Story by Speech Pathologist Kacey
Music and movement has been an area of interest for many children in Johnson House recently. A music and movement group, co-facilitated by Speech Pathologist Kacey and an educator, is planned to facilitate children’s participation, excitement and inclusion. The playlist of songs is carefully planned out to ensure the children remain engaged and regulated throughout.
We start by sitting on the mat and singing some songs that involve simple actions. As we warm up, we include the use of an instrument—an egg shaker. The middle of the group sees us up and moving about the space—we do a ‘freezing song’ and the ‘wombat wobble’! To finish off, and to calm ourselves back down, we use tapping sticks to accompany songs in a slower in tempo.
Children feel music both physically and emotionally. Music experiences promote attachment and a safe learning environment. Additionally, music can also support essential movement learning. A child’s brain is built for movement, and essential brain connections are put in place through movement. Continual and regular movement is compatible with a child’s growing brain and ensures greater wellbeing. Children who experience rich kinaesthetic and varied movement experiences (supporting good gross and fine motor skills) will have a stronger sense of self-esteem.
We look forward to continuing to incorporate music and movement regularly into our program.
Story by Educator Jung
Educators in Murray House infants’ room are currently working on supporting children’s transition to the toddler program. Over the past few weeks educators have been taking a group of children to visit the toddler’s playground. We see the positive outcomes for children as they are observed having so much fun playing, and they often say “no” when they are asked to come back to the infants’ space!
Educator Dalia has been focusing on providing an experience that supports the development of self-help skills, as the children will be encouraged to learn more everyday life skills in the toddlers’ program. During mealtimes Dalia has introduced a small jug from which the children are encouraged to pour their own milk or water into their drinking cup. This has been a challenging experience for some children as it involves skills such as hand-arm coordination and motor planning abilities. Still, with lots of guidance, most children have been successful. Educators in the infants’ room will continue to implement strategies to support a smooth transition to the toddler space, and we hope that the children gain confidence, build familiarity with the new environment and transition successfully in the future.
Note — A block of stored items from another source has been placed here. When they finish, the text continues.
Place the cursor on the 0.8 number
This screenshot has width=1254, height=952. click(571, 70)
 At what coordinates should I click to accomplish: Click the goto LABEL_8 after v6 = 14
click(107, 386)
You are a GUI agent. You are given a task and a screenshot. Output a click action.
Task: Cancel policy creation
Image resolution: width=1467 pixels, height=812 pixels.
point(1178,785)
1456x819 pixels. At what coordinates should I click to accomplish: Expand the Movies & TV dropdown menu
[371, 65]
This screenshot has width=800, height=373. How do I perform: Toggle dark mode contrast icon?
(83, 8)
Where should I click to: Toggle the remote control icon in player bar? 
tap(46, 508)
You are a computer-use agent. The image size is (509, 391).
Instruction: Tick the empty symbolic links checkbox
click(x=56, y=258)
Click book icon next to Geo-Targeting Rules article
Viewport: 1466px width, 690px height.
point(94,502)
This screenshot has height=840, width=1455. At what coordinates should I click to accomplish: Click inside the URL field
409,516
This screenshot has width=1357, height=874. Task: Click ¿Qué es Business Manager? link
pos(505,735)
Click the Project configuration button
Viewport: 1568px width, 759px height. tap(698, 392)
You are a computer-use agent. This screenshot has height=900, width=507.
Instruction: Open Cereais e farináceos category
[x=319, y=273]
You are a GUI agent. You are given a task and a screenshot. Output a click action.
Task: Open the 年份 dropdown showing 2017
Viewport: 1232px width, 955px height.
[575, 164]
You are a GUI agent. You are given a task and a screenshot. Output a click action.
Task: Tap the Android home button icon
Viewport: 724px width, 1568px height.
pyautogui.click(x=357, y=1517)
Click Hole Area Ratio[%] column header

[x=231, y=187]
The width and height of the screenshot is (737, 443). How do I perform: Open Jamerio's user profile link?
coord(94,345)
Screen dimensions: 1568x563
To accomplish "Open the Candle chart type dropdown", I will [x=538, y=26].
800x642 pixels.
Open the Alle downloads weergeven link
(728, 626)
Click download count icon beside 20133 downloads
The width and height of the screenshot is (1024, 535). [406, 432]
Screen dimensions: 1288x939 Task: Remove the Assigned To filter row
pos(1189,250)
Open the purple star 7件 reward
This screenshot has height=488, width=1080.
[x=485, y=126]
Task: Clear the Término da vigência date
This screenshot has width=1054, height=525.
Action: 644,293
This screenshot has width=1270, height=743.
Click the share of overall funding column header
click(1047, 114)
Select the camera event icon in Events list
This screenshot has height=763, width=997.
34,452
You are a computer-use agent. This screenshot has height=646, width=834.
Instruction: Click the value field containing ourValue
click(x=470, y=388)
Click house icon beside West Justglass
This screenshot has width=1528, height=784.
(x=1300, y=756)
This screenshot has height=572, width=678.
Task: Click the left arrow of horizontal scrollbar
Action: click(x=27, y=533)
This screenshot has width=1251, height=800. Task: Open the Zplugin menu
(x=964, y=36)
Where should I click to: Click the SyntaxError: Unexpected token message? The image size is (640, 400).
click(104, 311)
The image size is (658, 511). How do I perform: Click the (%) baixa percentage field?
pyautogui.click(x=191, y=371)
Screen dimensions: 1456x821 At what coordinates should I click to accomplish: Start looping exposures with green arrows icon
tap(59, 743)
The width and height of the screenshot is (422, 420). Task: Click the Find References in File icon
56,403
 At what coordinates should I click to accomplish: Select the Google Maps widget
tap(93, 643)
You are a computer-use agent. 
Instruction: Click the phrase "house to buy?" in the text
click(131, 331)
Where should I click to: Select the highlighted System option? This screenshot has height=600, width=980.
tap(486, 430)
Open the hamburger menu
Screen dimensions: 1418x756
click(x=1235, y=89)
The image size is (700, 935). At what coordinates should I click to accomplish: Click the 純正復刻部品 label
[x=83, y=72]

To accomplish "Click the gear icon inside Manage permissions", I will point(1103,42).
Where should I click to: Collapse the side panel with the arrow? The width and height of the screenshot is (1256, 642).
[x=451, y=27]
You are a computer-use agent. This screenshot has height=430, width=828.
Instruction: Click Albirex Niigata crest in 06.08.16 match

Story by Occupational Therapist Lisa
This Monday was the third week of our integrated ‘Colour Monster’ group, facilitated by Occupational Therapist Lisa and an educator. At the beginning of our group session we revisited our ‘Listening Larry’ rules. Listening Larry helps us to remember what our bodies should be doing when we are actively listening. For example, we use our eyes to look at the person talking, we keep our arms and legs still, we use our brain to think about what the person is doing/saying and we use our ears to listen.
Then it was time to say hello, and sing “If you’re calm and you know it” and “If you’re scared and you know it”—there were some great expressions from the children for both of these emotions!
Next we read our book, The Colour Monster. It’s great to see that the children are remembering parts of the book, and they are now able to share when the Colour Monster is feeling all mixed up, and are beginning to be able to label his different emotions. This week’s focus was ‘sad’, and we discussed how a few of the children had felt sad this morning for different reasons. One child said that he felt sad because he thought Mandy might take her group without him (she didn’t!), another was feeling sad after she had fallen over, and her friend said that he felt sad after saying goodbye to his mum. We all agreed that a good way to help us feel better if we are sad is to have a big hug.
So, for our activity this week, using some large pieces of paper, we traced each child with their arms up ready to give a hug. Next the children decorated their hugs and we helped them to think about who they would like to share their hug with. Lisa sent a message out to parents: “I am sure that you will feel the love the children put into their hugs when they bring them home today!”
Finally, we finished our group with a meditation, listening to some calm music and looking at the sensory bottles, before taking a deep breath in and out to help us feel calm and ready to go and play again!
Story by educator Katie
The children have been showing an interest in nature, including insects. I set up a nature table with the children in the studio. We added some provocations such as leaves, small sticks, lavender flowers, seed pods, banksias and pine cones, after collecting some of these natural resources on our walks together in our grounds and from our centre yard.
We also added a book to the nature table to extend our learning, to help us to begin studying some images and to learn some more information and facts about the insects. To extend this interest further, I encouraged the children to paint paper towel rolls to use as wooden logs, and to make cardboard painted leaves. This was an opportunity for us to add to the learning spaces using ideas we’ve learnt and discovered using creative arts.
I encouraged the children to explore the nature table and facilitated discussions about the different creatures on the table, their features, how they move, their colours and the sounds they make. Some of the children stayed for a long time and seemed to enjoy this experience and new learning space. This experience helped the children to become more familiar with the natural environment in which they live, and to learn about different creatures. Children also extended their language and literacy skills through play and looking at the nature book, as well as engaging in creative imaginary play.